Some years ago, I taught James Taylor in my 1995 matric Latin class.  He was one of the more able academic students I have taught in my career.  To my intense displeasure at the time – as he was clearly an A++ student – he insisted on not learning his setwork which we had spent an inordinate amount of time dissecting in our classes.  ‘I want to treat it as unseen in the final exam,’ he explained to my intense incredulity, ‘it is more of a challenge that way…’

If I remember correctly, he just missed his Subject Distinction for Latin, but no matter, as he went on to soar at UCT and I have no doubt that he is soaring in whatever area of life has the privilege of his acute and perceptive mind.

Are we in schools, as Helen Lamoela implies above, producing enquiring minds, curious individuals, caring people?  Is the system not forcing teachers to concentrate on right brain activities?  Or is the education system, as Steve Jobs is reported as saying in his superb biography, producing accomplished users of apps, but not enough designers and inventors of apps?

Now that is a challenge for those of us in education.

All of us involved in the education of boys know the challenges which those walnut-like amygdalae play in the development of young men.  That prefrontal cortex controlling the emotions plays havoc with the decision making of adolescent boys. Current studies of the brain show that the connections between the amygdala and the cognitive brain are not fully developed until the age of 23 in men…..How many parents of teenage boys over the ages have not prayed for that process to be accelerated?

The Saturday Evening Post: April 1911
There is not a teacher anywhere who has not had some version of this situation where two boys end up in front of them with tear-stained faces and bruised and bloody cheeks.  ‘And now?’ you say.
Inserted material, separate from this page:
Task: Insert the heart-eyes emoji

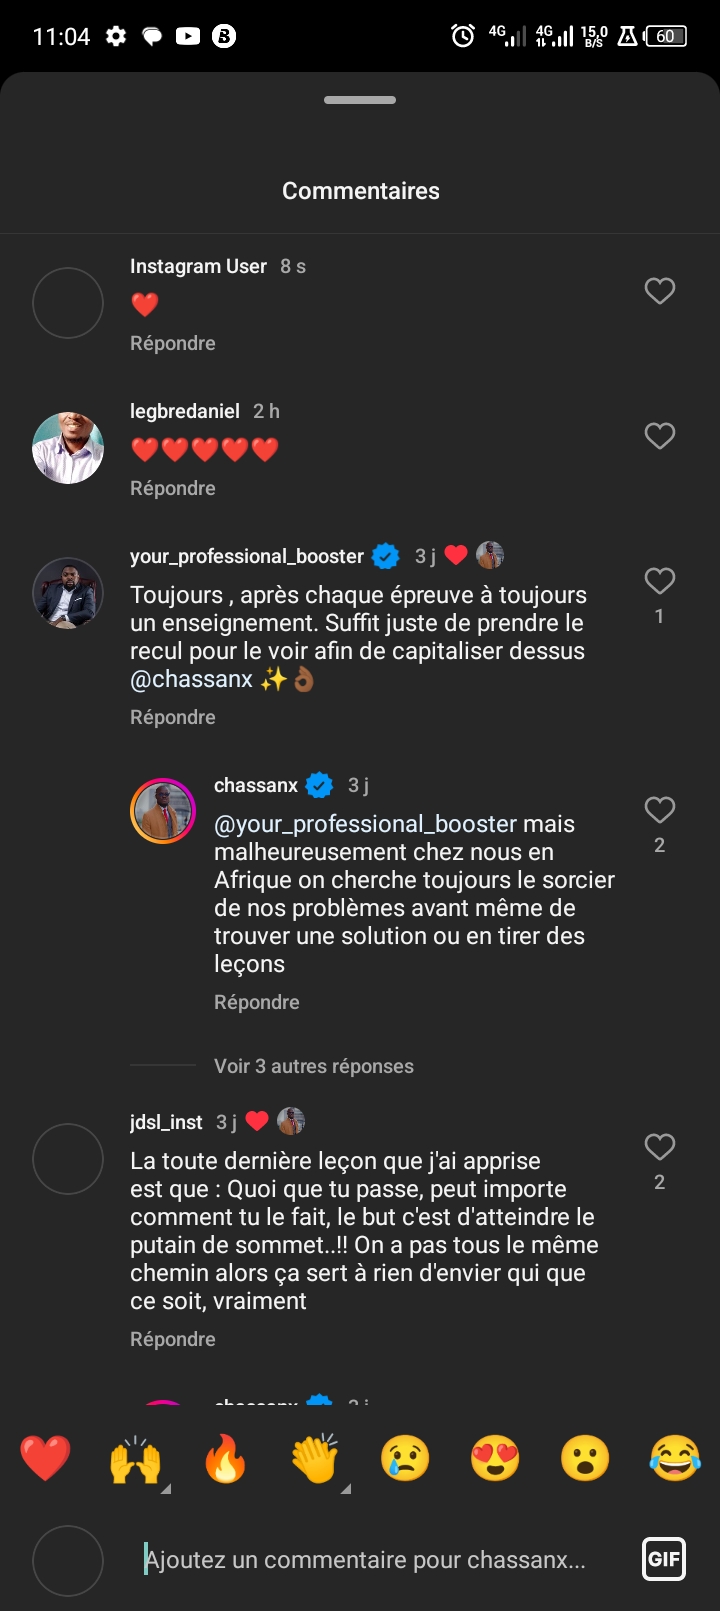Action: [x=495, y=1459]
‘He tripped me,’ one of them will say eventually, ‘so I hit him.’

‘Why?’ you ask. ‘Aren’t you two meant to be friends?’

‘Oh, yes,’ they both hasten to assure you with alacrity.

 Experienced teachers will then know better than to ask why the fight occurred.  Those undeveloped communication wires connecting the brain with the amygdala will take the blame....  And so begins the long process of counselling with these two boys.

The location of the Amygdalae
Aren’t principals of girls’ schools lucky, Mrs Harding?  According to the experts, you don’t have amygdala problems at WGHS.  That is why I continue to maintain vociferously that Headmasters of Boys’ Schools deserve to be paid more!

Research is showing that it IS possible to hasten that process of developing the communication wiring.  Reading; debating;  learning a music instrument; travel; different and varied experiences; undertaking service activities  -  all of these promote the type of sensitive and empathetic men that Helen Lamoela is so keen that this country turns out.

Of course, research is also showing that development of the adolescent male brain is retarded by alcohol, nicotine, drug usage etc  -  but that is the subject of a separate blog.  However, could that explain the actions of those men who raped a pre-teen girl?

Where better to enhance these skills than in schools?  And so, Mr President, why is it not a key feature of government policy to ensure quality teachers are coming into the system?  Teachers who realise that there is more to a successful school than regurgitating syllabi?  Teachers who realise the Big Picture in that they are helping to develop those ‘model men’ mentioned above which are so badly wanted?  Teachers who understand that they have the potential to forge a genuine Rainbow Nation? Teachers who who instinctively know that ongoing threats do not work  and understand that the amygdalae of teenage boys are easily fired up by emotional situations?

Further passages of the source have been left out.